Blackbeard is said to have paid his crew members "sixpence" a day (an uncommon practice for pirates of his time) and the crew members "four and twenty" of Blackbeard "blackbird" were hidden in the ship "pie." The pirates' goal was to get the treasure "tasty dish" for Blackbeard "the king." The king "counting out his money" showed that Blackbeard had the money to pay the new recruits well. The "Queen," (the Queen's Revenge - Blackbeard's ship) was taking on supplies in dock "eating bread and honey" thus it was time to join on. The last two lines are explained as maritime references. 

7. Ring Around the Rosie (Ring a Ring o' Roses): A False Understanding?

Ring a-round-a roses (1912) J. Willcox Smith (Wikimedia Commons)
Ring a Ring O' Roses,
A pocketful of posies,
Atishoo! Atishoo!
We all fall down!
Many people believe they know the origins of Ring a ring o' Roses: The Black Death (1348) or the Great Plague (1665) (thus the chanting of "a tishoo" and "we all fall down" [dead]).
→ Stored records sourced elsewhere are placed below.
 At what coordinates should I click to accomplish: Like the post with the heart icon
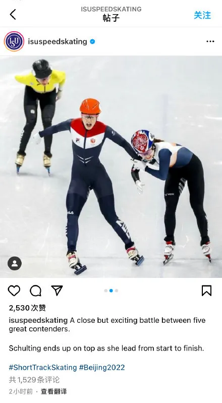pyautogui.click(x=14, y=291)
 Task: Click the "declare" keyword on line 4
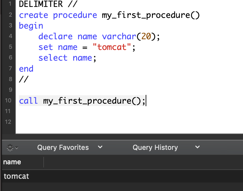[56, 36]

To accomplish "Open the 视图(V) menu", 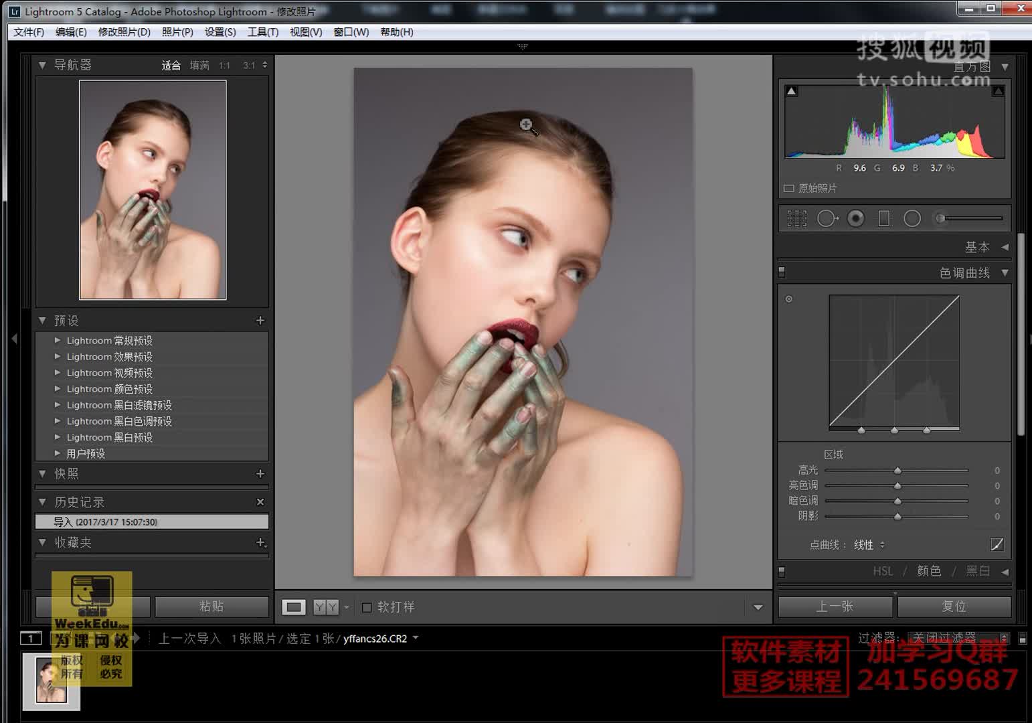I will pyautogui.click(x=305, y=32).
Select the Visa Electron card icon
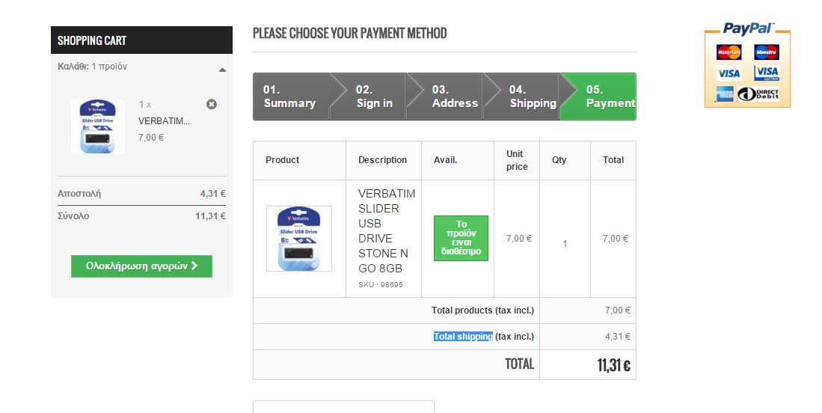The width and height of the screenshot is (822, 413). point(767,73)
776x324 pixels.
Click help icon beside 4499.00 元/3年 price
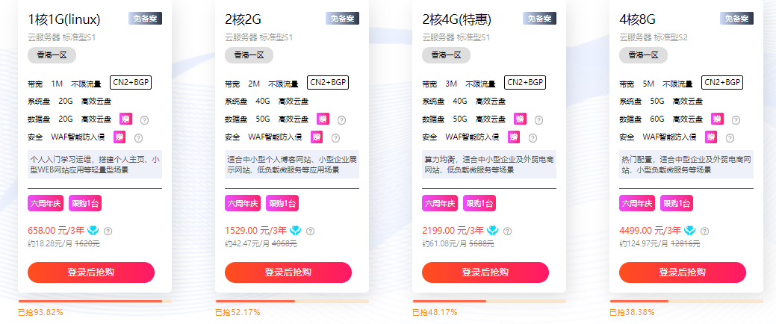click(x=705, y=231)
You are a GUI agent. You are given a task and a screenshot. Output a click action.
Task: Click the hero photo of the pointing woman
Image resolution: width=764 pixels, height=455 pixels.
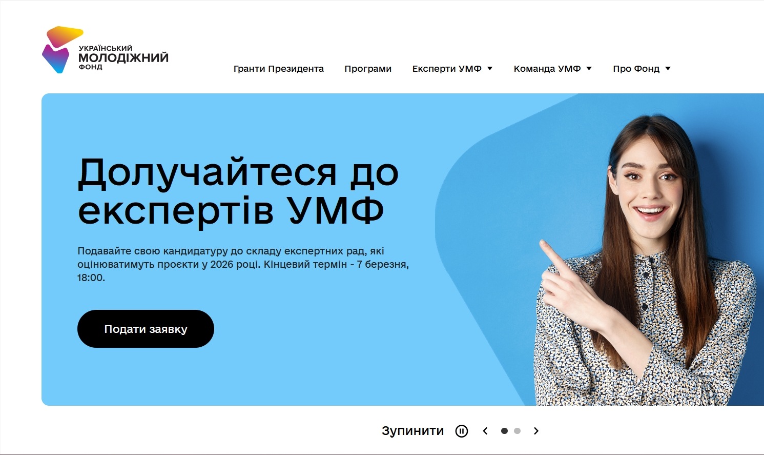pyautogui.click(x=646, y=260)
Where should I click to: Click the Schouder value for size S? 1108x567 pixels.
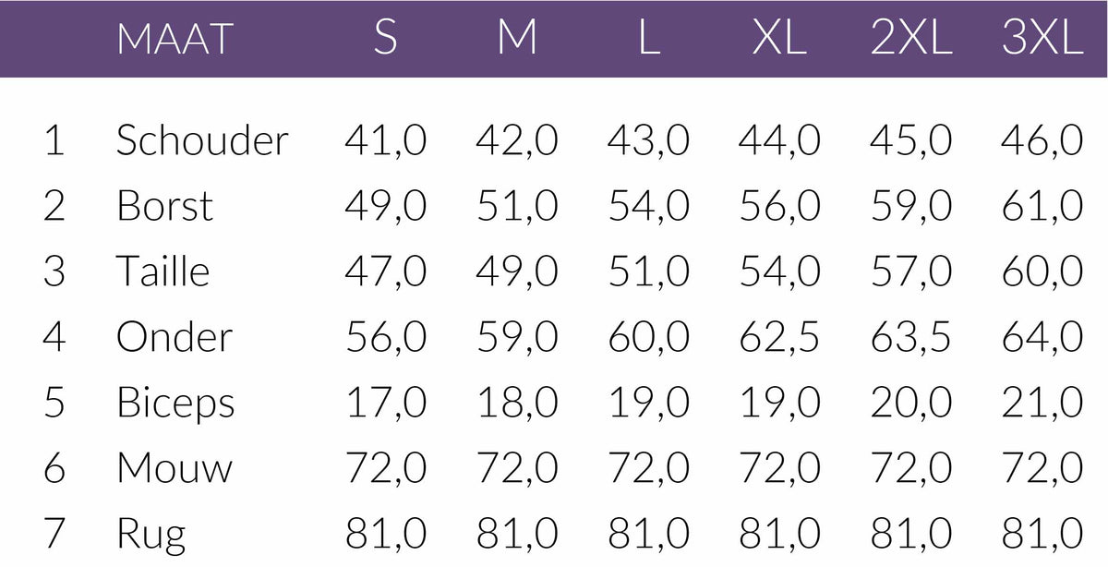pyautogui.click(x=386, y=140)
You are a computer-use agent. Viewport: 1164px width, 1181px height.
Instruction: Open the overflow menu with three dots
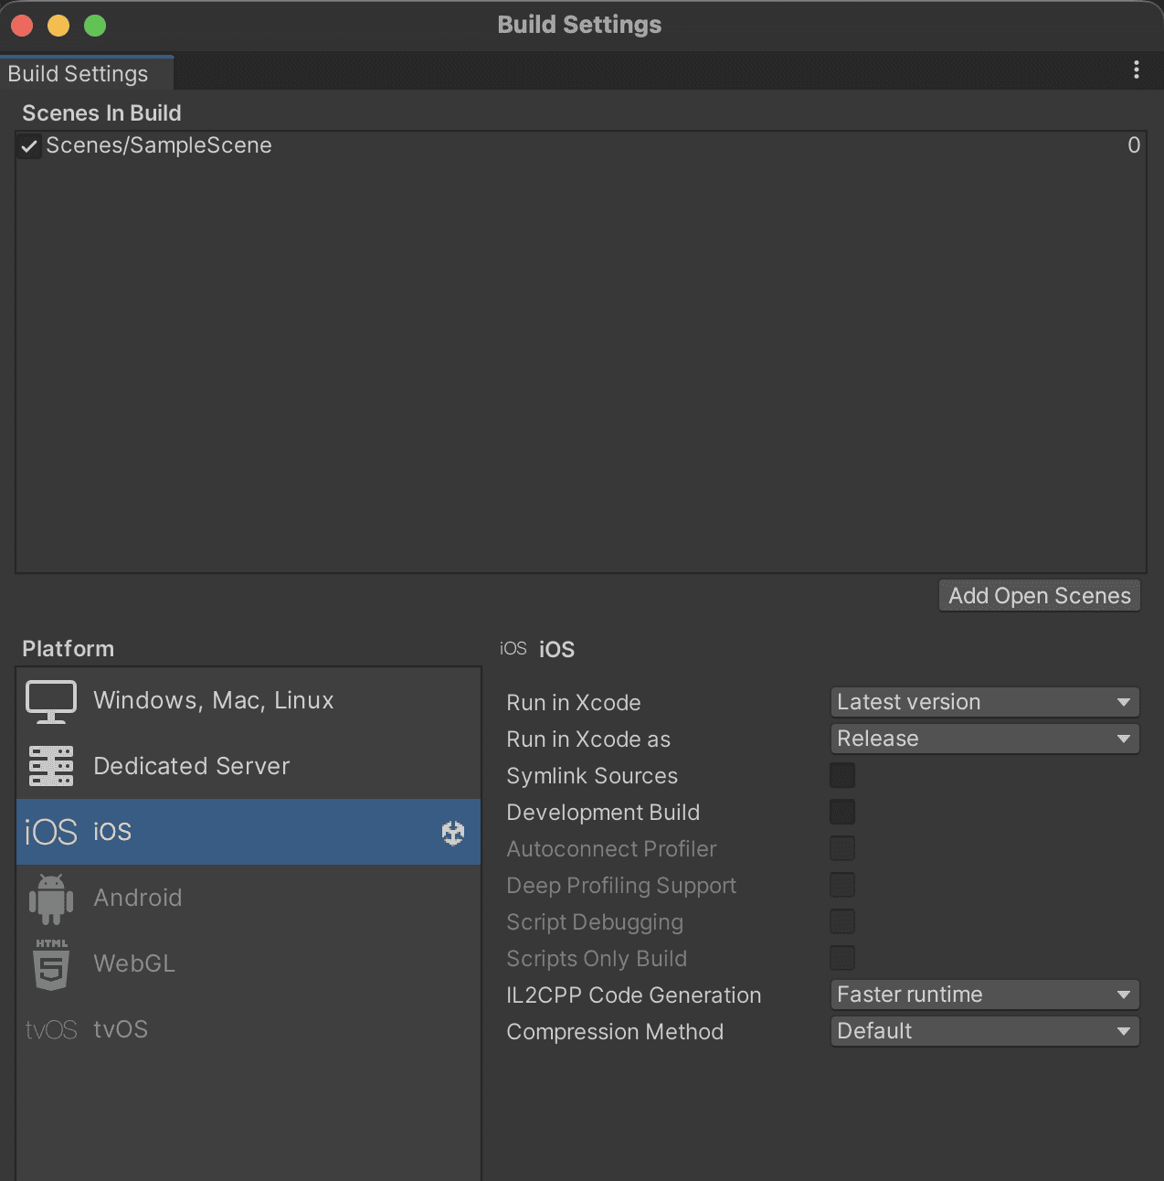tap(1138, 69)
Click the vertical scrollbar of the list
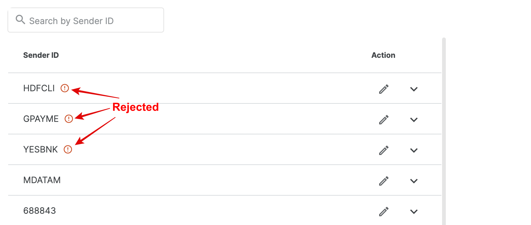The image size is (531, 225). (x=444, y=131)
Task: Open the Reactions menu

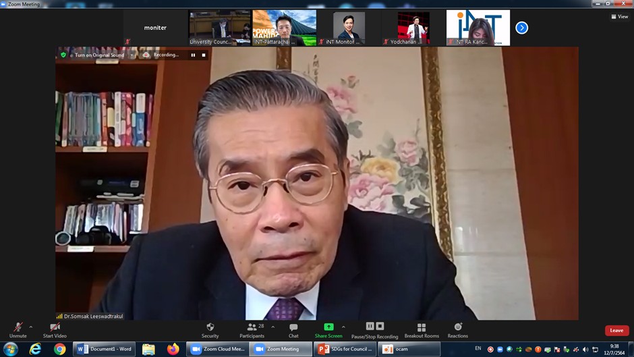Action: 457,329
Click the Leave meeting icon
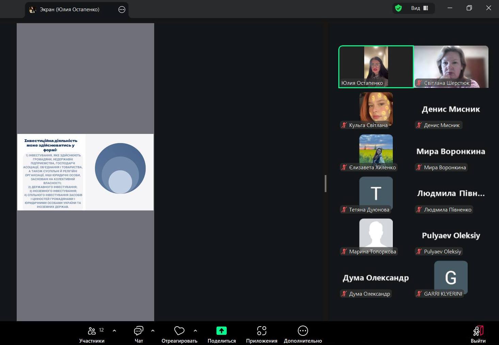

With the symptoms of the plague presenting themselves as a red ring (ring o' roses) and posies supposedly providing protection (in the common belief at the time of the Great Plague), this connection is understandable. 
Furthermore, another modern version of the rhyme has been altered to use the word "ashes" in place of "atishoo," supporting the hypothesis with the idea of burning the corpses of plague victims. 

Nonetheless, this association is modern according to scholars who now doubt the relationship between either of the events and the rhyme. Their reasoning is that the first known documenting of the rhyme is 1881, much later than either plague. The question many researchers have asked is: why did it take so long to write it down if it was so popular? 

Meanings and Origins in Recent Interpretations?

That question may be asked about many of these rhymes. Were they just passed on orally in the beginnings as a further form of protection, as the messages were hidden in the "nonsensical" rhymes? There is still debate on this topic. 

To reiterate, the ideas presented here are just some of the more agreed upon interpretations of the origins and messages behind these nursery rhymes. As time passes and verses change to appeal to younger audiences, the beliefs on the origins and meanings will undoubtedly change as well. As culture is created and changes over time, so too has society created these interpretations.